Voici donc, de-ci de-là, quelques extraits, avec quelques commentaires, somme toute assez joyeux, parce qu’après tout ils vont devoir ramasser les gravats de leur Ground Zero financier pendant un certain temps.

• L’importance des événements en cours est définie par ce premier passage, de facture assez classique dans le sens où il va de soi que, plus que jamais, tout se passe aux USA; c’est aux USA que tout s’est passé (tout s’est effondré), par conséquent, selon la logique anglo-saxonne impliquant que les responsables de l’échec dès lors qu'ils sont Anglo-Saxons sont les mieux placés pour donner les conseils pour s’en sortir, et selon la logique également de la puissance impérative des USA point final, c’est aux USA, selon les conceptions US et conformément aux intérêts US, que l’on rebâtira le système… «Should ordinary taxpayers bail out the rich? Would delay hurt the poor even more? Is the bail-out really socialism by the back door? In the White House and on Washington’s Capitol Hill, Democrats, Republicans and presidential candidates argued while smoke rose from the burning banks. One US economist said decisions taken now would “shape the type of capitalism we will live in for the next 50 years”.»

Un certain nombre de paragraphes plus loin, assez loin sans doute pour que ne se découvre pas un lien de cause à effet qui obligerait à la confrontation des deux groupes de remarques, on apprend que les USA, au mieux, si l’on arrive à s’en sortir, dépendront quasi complètement des autres; donc que les autres auront leur mot à dire, et qu’il faudra les écouter, notamment pour rebâtir un système noiuveau. Comment concilier cela avec le fait qu’il est évident que tout se décide exclusivement et plus que jamais à Washington? «Uncle Sam needs $2 billion a day from foreign investors just to keep going. “For years to come, Wall Street and Washington will be unable to manage without strong co-operation from other markets,” observed Jeffrey Garten, professor of international trade and finance at Yale. “Most governments and investors outside the US never shared the American system of cowboy capitalism. Now they have good reason to demand that fundamental changes be made in the way the US manages its financial institutions.”»

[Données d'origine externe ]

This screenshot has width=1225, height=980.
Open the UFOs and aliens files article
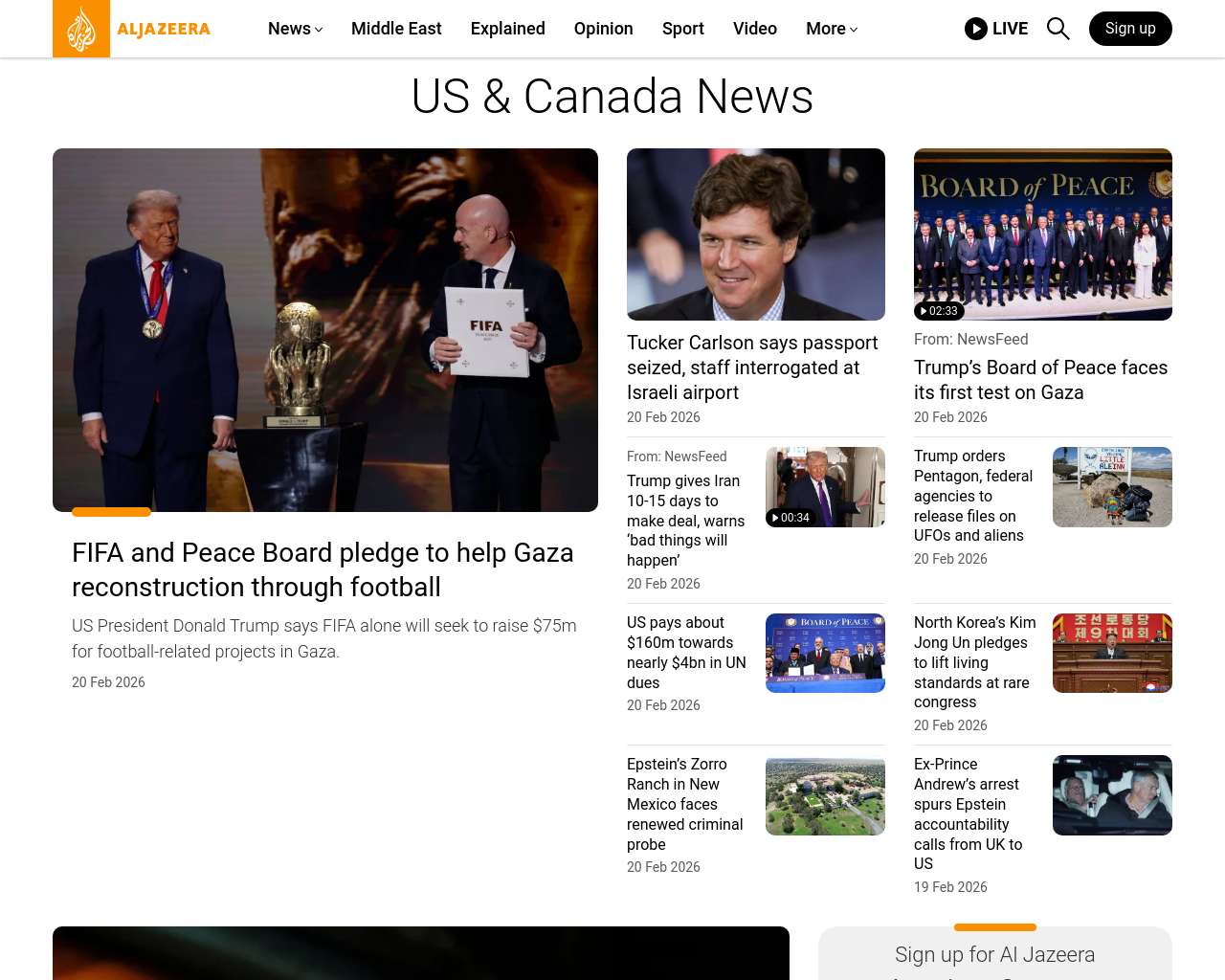tap(973, 496)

• Un autre aspect d’une éventuelle “réforme” du système qui commencerait pas le plan de sauvetage Paulson, c’est la simple dimension disons démocratique. Qu’en pense l’opinion publique US? Elle est dans un état d’esprit détestable et l’on imagine ce qu’il sera lorsque le plan aura été voté et entériné. Ce point-là, l’action de l’opinion publique, est un sacré point d’interrogation. «The public, however, balked at paying to rescue the bankers and financiers who had largely caused the shambles in the first place. Protesters railed against the Paulson plan outside the New York stock exchange. Thousands of other opponents bombarded Congress with e-mails. One Democratic congressman said calls from constituents were “running at 50% ‘no’ and 50% ‘hell, no’. Out of 100 calls you are lucky if one of them is positive”. Demonstrations were organised in 41 states. In Denver, Regina Jackson made her point baldly. “I don’t want to bail out Wall Street millionaires,” she said. “I say let them go bankrupt.”»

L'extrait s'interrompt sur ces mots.